* [Prompt]: Where a record contains a picture, omit it; otherwise reproduce the listing exactly.

——————————

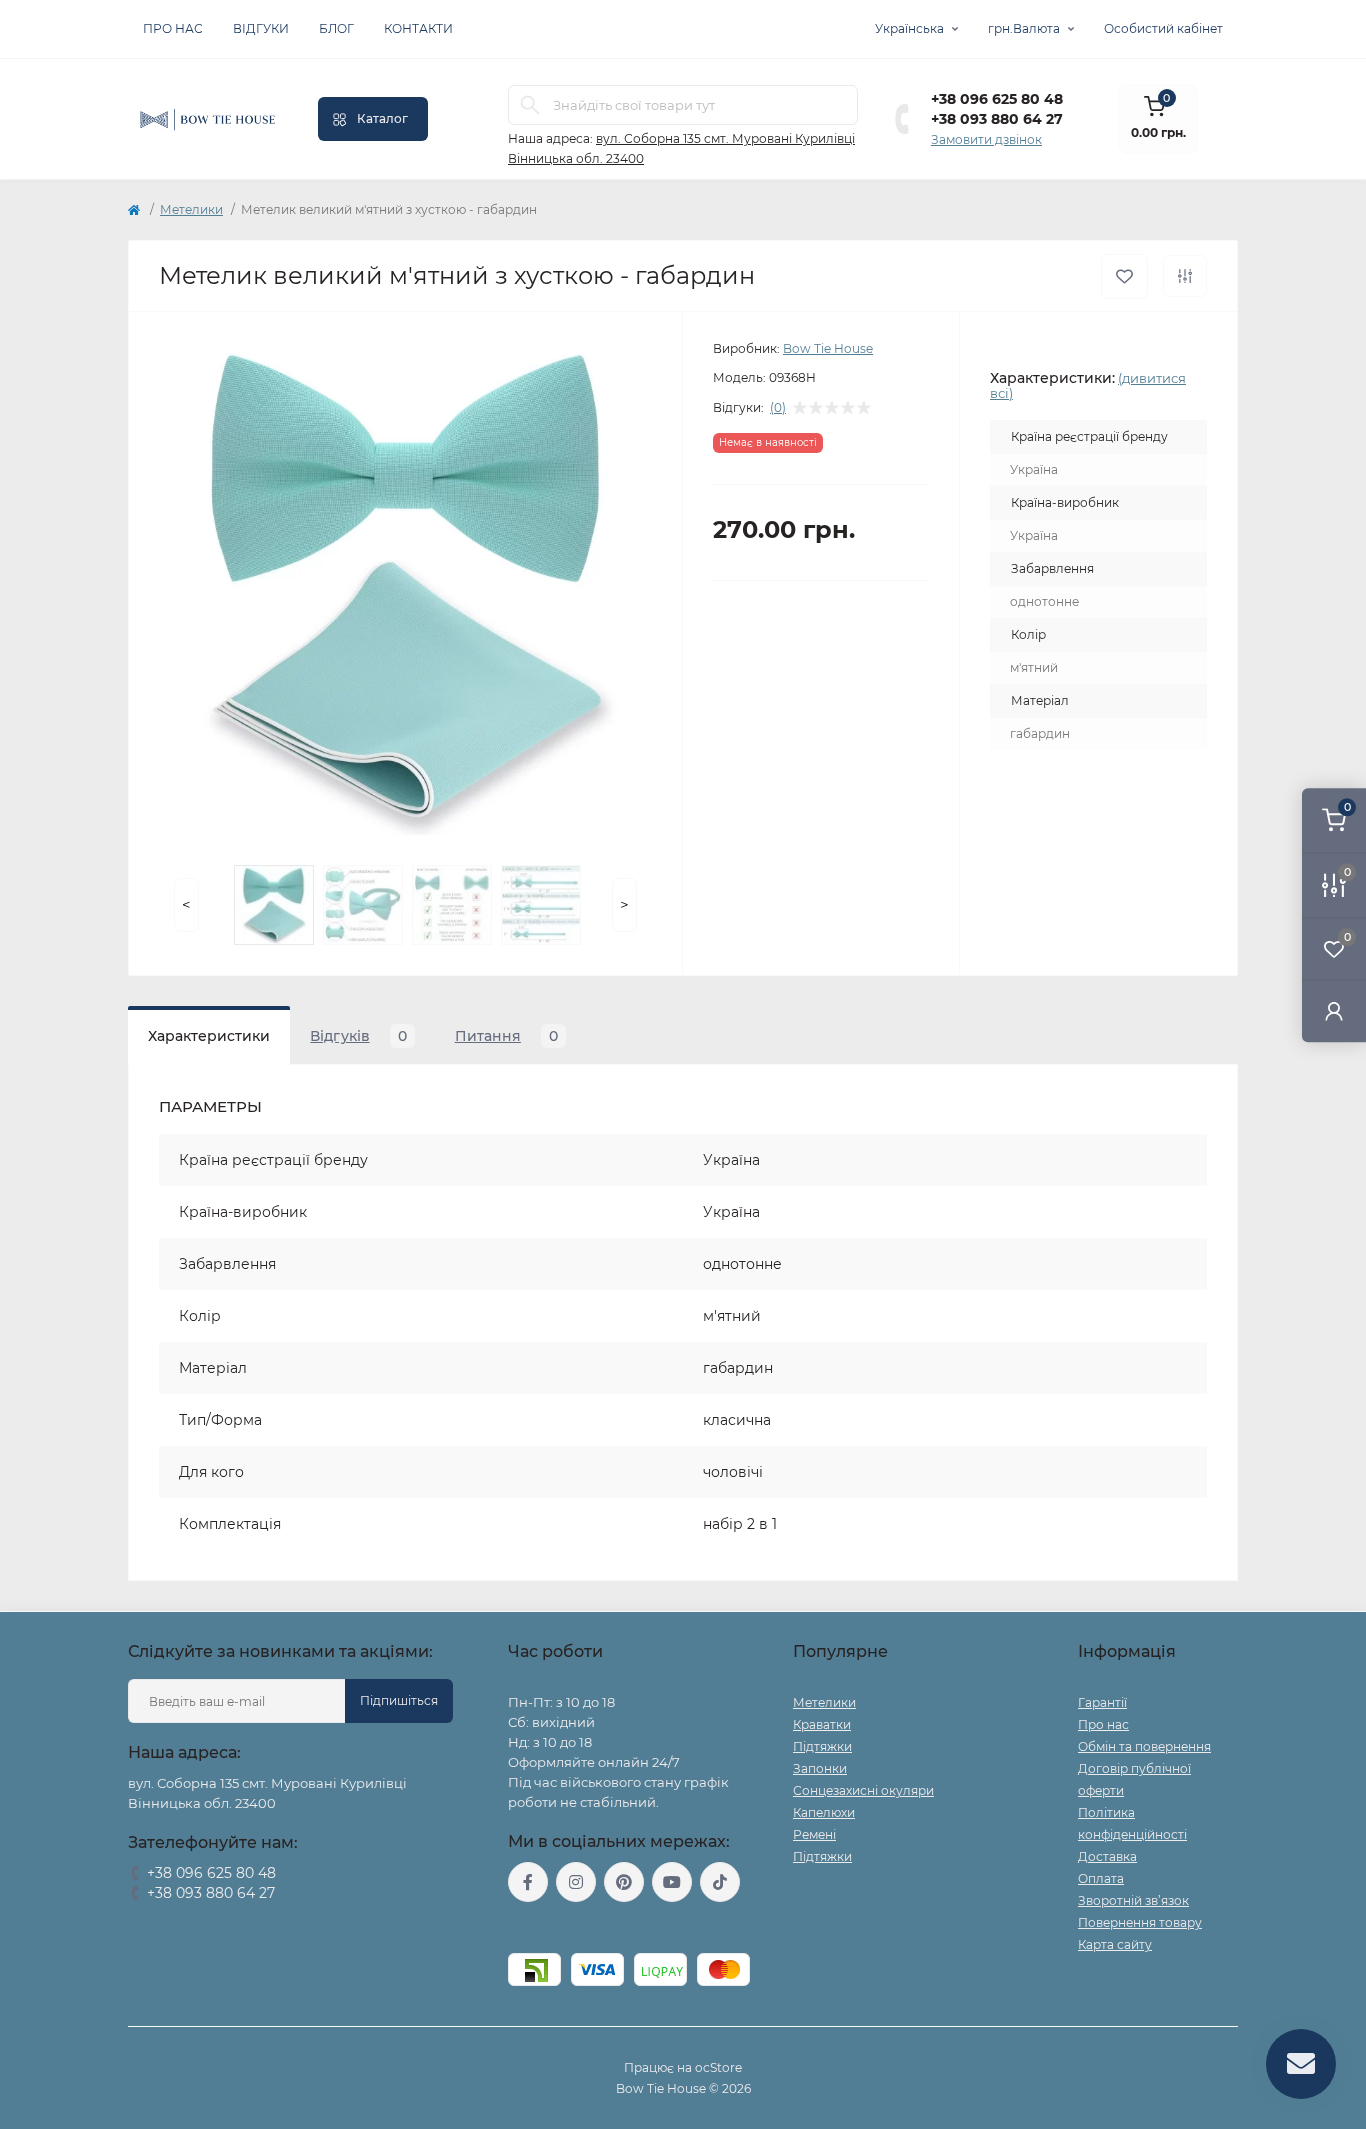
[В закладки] (1124, 276)
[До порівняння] (1185, 276)
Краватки (822, 1724)
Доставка (1107, 1856)
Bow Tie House (828, 348)
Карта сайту (1115, 1944)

——————————

* [Your solution]:
[В закладки] (1124, 276)
[До порівняння] (1185, 276)
Краватки (822, 1724)
Доставка (1107, 1856)
Bow Tie House (828, 348)
Карта сайту (1115, 1944)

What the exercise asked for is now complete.